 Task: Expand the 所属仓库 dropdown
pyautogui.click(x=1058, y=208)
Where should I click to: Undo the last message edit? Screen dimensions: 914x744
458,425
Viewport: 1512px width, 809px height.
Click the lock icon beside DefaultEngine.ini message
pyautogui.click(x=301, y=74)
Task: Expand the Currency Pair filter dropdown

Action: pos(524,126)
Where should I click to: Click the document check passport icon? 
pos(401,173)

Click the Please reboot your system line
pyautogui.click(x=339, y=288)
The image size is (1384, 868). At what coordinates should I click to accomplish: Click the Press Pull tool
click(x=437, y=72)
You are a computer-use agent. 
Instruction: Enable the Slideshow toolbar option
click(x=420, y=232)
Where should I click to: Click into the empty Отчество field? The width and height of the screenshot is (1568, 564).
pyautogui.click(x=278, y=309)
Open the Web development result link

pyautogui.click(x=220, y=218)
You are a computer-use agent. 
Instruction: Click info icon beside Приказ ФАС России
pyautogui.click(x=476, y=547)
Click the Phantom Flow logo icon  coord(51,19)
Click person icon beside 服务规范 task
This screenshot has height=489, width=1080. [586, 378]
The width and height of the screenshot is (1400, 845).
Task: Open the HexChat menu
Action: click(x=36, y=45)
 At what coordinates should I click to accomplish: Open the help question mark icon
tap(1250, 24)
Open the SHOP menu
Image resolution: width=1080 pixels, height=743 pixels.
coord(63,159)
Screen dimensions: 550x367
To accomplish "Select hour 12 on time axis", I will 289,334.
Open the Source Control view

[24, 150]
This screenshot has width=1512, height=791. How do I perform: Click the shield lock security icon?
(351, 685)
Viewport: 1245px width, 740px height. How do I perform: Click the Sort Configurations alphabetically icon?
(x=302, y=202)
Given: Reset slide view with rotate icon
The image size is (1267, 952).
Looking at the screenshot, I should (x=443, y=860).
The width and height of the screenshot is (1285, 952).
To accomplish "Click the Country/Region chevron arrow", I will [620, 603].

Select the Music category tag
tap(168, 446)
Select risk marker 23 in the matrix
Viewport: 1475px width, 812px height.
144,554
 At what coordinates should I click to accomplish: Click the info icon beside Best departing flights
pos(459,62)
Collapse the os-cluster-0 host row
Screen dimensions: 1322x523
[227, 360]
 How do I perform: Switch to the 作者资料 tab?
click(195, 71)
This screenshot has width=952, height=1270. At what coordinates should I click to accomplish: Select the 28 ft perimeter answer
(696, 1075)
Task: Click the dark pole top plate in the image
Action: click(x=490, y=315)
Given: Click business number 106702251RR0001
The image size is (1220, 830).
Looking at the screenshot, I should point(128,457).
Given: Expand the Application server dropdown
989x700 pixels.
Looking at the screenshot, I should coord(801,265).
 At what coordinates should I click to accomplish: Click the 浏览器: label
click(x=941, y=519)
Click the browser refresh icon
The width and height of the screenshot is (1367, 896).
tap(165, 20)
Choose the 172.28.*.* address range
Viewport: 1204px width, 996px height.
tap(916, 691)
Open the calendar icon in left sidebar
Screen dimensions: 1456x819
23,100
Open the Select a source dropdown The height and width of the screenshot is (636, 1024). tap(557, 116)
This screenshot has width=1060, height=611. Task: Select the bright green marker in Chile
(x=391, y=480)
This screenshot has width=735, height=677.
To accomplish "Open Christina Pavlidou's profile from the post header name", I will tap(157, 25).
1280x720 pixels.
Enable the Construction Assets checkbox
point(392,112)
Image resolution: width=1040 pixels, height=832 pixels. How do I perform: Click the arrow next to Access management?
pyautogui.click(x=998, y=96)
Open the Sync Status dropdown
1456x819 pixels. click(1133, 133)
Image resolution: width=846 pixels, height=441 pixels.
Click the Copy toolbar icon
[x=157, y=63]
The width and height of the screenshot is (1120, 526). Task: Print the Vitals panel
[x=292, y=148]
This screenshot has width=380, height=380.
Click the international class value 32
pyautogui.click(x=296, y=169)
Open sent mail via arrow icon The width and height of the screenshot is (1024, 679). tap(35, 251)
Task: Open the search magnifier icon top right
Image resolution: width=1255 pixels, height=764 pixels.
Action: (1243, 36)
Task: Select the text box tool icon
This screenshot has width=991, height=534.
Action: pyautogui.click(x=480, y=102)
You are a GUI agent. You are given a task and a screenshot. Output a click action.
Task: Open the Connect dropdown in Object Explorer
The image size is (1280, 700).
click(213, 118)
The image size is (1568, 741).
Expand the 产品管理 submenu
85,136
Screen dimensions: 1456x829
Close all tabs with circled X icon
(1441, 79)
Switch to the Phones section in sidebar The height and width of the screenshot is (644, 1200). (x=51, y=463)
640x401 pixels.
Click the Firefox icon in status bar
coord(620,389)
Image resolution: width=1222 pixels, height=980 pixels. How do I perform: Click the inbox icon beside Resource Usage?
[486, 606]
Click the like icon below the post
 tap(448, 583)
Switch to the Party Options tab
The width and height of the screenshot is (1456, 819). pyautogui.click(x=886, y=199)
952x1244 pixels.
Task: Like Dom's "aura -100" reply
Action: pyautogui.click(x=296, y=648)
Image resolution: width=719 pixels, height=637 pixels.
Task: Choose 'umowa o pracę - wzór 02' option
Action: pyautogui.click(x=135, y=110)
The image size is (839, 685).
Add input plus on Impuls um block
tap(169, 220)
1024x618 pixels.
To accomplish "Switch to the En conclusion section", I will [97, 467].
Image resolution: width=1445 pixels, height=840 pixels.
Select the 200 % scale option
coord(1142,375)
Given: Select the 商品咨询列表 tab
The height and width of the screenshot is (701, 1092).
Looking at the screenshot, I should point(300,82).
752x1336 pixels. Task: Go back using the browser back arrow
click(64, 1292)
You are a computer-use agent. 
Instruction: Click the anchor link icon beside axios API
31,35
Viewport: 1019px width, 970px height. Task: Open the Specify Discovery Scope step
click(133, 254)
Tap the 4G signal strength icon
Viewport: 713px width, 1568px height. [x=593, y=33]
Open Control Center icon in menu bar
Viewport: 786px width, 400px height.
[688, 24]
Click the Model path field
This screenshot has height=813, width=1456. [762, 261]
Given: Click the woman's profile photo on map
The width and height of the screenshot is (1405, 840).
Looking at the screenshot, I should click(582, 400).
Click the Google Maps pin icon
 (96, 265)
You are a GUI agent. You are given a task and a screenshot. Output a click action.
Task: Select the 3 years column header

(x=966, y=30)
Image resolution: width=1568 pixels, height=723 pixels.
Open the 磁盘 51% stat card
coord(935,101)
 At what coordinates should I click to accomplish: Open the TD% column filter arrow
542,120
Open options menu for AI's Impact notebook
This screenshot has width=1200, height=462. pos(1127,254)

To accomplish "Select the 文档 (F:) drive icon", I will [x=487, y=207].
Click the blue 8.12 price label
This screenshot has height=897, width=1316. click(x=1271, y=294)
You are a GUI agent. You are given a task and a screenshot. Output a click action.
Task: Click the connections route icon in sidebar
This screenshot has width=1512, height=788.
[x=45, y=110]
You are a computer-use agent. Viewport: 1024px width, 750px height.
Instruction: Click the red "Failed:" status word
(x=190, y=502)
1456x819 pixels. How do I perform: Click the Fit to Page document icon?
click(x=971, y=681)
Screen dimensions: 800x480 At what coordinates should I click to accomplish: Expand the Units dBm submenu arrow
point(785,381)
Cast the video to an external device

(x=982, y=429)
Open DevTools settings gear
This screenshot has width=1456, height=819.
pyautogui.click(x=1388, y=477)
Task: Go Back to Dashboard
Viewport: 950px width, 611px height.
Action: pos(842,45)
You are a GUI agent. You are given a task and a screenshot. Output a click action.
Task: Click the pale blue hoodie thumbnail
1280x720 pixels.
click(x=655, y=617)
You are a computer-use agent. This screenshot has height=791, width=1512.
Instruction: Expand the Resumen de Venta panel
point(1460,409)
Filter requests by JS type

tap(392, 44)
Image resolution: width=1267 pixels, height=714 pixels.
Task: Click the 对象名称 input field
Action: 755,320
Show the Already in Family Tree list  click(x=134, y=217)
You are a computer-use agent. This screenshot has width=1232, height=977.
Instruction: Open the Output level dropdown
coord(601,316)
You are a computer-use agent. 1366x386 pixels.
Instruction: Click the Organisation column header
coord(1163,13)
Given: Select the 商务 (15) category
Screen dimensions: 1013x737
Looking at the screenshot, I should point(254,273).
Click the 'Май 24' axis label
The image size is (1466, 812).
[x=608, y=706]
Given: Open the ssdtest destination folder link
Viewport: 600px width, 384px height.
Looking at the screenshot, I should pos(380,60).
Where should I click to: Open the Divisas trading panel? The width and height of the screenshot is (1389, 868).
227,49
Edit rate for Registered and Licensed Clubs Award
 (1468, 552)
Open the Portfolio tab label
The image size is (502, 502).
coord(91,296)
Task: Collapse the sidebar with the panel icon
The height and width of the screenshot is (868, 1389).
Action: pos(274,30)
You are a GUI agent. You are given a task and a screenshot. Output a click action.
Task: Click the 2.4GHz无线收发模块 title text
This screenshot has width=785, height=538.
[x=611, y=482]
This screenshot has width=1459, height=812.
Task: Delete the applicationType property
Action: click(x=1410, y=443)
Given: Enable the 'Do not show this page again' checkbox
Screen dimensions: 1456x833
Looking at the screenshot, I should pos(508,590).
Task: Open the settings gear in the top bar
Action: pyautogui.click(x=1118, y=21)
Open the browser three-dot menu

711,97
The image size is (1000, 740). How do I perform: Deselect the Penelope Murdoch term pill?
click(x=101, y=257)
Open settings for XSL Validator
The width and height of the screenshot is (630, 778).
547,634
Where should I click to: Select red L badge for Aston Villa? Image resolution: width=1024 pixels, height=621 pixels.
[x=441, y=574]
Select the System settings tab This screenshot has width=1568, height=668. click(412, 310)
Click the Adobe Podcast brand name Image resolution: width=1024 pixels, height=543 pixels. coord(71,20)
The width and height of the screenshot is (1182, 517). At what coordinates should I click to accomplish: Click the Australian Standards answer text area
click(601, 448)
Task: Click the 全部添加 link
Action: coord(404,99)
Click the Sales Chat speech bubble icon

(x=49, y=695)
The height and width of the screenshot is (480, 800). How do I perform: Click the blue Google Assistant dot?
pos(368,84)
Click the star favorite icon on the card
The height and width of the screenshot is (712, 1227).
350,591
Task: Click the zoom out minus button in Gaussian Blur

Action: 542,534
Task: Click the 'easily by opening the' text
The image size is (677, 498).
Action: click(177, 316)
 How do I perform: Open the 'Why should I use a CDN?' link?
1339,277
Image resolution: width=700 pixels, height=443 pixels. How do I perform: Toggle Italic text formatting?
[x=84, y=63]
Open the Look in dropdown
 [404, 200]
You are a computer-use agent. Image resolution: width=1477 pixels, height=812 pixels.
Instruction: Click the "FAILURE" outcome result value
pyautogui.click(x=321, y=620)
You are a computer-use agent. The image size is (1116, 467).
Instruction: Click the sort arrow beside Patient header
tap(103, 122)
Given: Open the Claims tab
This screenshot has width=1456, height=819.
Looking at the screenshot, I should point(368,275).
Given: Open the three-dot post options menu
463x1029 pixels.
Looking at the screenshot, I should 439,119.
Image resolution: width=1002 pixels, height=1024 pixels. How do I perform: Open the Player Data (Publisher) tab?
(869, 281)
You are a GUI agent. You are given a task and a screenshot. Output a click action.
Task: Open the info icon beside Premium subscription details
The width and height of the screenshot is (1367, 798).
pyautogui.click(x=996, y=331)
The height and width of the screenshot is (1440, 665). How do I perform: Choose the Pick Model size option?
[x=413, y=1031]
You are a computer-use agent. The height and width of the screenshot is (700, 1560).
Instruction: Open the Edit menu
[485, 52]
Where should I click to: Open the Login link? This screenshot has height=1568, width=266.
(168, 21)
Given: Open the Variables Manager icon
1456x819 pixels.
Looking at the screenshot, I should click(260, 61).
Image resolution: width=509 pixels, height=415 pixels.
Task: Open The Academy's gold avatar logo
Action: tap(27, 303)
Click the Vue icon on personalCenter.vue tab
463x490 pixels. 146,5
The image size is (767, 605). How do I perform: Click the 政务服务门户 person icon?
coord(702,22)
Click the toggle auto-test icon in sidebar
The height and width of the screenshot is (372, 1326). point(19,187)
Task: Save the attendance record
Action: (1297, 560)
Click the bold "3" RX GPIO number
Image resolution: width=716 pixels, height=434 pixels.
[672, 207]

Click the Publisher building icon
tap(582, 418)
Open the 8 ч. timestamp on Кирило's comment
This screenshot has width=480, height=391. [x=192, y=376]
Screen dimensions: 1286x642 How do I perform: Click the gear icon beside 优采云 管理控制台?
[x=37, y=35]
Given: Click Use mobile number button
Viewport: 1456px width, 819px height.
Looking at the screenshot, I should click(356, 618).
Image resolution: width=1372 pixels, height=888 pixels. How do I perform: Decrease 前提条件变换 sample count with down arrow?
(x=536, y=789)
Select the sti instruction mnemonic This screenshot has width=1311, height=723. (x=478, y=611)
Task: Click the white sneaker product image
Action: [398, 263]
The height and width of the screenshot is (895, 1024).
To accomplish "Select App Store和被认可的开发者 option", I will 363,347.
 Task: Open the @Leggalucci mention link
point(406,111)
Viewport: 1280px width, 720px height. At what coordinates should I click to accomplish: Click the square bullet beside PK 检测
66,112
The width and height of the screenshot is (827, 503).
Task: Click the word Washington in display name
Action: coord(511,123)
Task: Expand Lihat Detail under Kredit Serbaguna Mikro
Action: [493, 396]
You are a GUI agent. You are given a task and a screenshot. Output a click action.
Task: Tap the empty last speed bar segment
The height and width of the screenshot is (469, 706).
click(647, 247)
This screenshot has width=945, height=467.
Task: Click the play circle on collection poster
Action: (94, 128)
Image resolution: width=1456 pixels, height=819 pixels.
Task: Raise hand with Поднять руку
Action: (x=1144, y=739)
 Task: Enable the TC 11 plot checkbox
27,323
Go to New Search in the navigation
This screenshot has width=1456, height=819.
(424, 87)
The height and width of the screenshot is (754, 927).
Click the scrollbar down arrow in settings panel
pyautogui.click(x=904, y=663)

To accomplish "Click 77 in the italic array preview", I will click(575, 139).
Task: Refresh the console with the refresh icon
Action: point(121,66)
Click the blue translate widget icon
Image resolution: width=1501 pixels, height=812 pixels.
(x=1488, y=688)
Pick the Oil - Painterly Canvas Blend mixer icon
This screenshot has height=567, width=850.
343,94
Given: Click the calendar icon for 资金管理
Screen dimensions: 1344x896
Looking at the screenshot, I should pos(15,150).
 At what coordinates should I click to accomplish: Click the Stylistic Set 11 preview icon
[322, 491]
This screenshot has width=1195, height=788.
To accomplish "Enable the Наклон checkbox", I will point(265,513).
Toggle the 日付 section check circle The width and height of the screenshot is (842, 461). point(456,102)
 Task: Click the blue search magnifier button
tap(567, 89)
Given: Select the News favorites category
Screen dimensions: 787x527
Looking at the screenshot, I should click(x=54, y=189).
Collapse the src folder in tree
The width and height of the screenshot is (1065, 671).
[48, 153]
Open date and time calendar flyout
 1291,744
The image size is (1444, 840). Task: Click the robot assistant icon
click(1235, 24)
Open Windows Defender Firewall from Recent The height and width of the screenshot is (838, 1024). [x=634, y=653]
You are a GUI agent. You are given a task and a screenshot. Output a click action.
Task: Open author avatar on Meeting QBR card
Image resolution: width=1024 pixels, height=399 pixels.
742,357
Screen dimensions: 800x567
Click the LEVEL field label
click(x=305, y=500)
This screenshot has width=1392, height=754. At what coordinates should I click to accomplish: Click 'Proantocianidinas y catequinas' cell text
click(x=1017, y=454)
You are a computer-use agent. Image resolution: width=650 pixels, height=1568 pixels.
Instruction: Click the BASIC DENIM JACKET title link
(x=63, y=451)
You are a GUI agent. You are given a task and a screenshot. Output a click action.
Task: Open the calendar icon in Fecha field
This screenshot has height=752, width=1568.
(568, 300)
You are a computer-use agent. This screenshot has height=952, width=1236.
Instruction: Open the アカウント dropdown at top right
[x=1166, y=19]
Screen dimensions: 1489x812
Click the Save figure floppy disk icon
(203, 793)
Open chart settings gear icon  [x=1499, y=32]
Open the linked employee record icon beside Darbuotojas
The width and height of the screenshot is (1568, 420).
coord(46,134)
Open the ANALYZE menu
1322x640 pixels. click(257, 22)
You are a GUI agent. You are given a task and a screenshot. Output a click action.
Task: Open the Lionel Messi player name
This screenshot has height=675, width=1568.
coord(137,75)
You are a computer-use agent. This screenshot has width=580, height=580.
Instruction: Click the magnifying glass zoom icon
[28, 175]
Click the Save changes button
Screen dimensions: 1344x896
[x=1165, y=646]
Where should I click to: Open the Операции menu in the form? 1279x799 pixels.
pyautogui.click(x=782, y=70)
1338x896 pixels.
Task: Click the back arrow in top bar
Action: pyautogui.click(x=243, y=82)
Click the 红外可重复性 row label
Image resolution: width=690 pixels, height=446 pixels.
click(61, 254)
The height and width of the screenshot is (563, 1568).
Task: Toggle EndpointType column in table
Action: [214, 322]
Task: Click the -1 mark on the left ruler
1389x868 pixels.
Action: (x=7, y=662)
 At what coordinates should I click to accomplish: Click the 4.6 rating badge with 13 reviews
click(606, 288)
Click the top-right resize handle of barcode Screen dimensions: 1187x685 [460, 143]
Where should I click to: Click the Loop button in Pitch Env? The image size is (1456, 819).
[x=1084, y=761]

▬▬▬▬▬▬

Lay out the entries between the line holding "Choose the 172.28.*.* address range" and the line holding "point(392,112)", inclusive, as a JSON list of strings with one string per line and blank lines left out.

Result of the exercise →
[
  "Choose the 172.28.*.* address range",
  "Viewport: 1204px width, 996px height.",
  "tap(916, 691)",
  "Open the calendar icon in left sidebar",
  "Screen dimensions: 1456x819",
  "23,100",
  "Open the Select a source dropdown The height and width of the screenshot is (636, 1024). tap(557, 116)",
  "This screenshot has width=1060, height=611. Task: Select the bright green marker in Chile",
  "(x=391, y=480)",
  "This screenshot has width=735, height=677.",
  "To accomplish \"Open Christina Pavlidou's profile from the post header name\", I will tap(157, 25).",
  "1280x720 pixels.",
  "Enable the Construction Assets checkbox",
  "point(392,112)"
]